This day is ostensibly set aside to mark the birth and life of a great man, a leader who labored and fought for freedom and was for his efforts sent from this life too soon.
The actual day of his birth was three days ago, of course. But celebrating the reality of it is inconvenient to the manner in which society operates, and so that date has been moved, arbitrarily, to the third Monday in January, whatever the actual date that day may be. Yes, we understand the reasons, both the ones that are justifiable and the ones that are not. Facilitating commemoration and elevating it to the status of national holiday are both important, but as always with the devil, he hides in the details, and in cases such as this, he works under cover of those twin aims to erase the man himself, his history, and the true importance of recognizing his life and work.

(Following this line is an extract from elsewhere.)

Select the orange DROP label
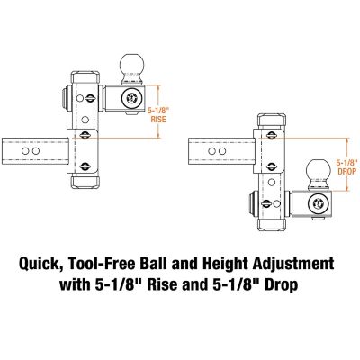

It brought to mind this image, one called, simply, The Witness. Wings captured it a decade or so ago, in the aftermath of one of our great winter storms (a phenomenon now increasingly rare overall, although this year is shaping up to be an exception to our apparently new rule). It was a small stone cairn, one that still exists in slightly different composition, that stood along the drive to the southwest. It looked like a vaguely human figure: a spirit being, one of the Little People; in my own way, also the Rock People. Such structures have spiritual significance for our peoples, besides fulfilling what seems to be a fundamental and universal human impulse: to create markers and memorials, signs and portents, legacies and guides.
On the day that Wings took the photo, it stood out in a sea of white, this strong and silent mass of dark basaltic spirit around which swirled snow deep and as yet untouched by humanity, its drifting pattern formed entirely by elemental forces. It seemed to bear a message of some sort, not precisely as an emissary, but more perhaps in the nature of a reminder that these stones have seen far more than we can ever imagine, and will continue to bear witness to the Earth and her turnings long after we are gone.
Which brings to mind the nature of what it means to be a witness, especially in times of peril, and especially when that peril belongs to others.
The dominant culture has warped the meaning of the word in more than one way. Thanks to the forceful imposition of a colonial religion, the verb “to witness” has taken on a whole other meaning, one that conforms perfectly t the evangelical nature of that culture . . . and is entirely oppositional to our own ways. Our cultures have no need to “witness” to outsiders; indeed, generally speaking, proselytizing and evangelizing are not merely antithetical to our ways, but rob them of their power and that which is sacred. And yet we are also both the most witnessed-to population in this society’s history, and similarly the most stolen-from from when it comes to that which is not for outsiders (with a new and especially egregious example thus victimizing Acoma Pueblo in the news this very week).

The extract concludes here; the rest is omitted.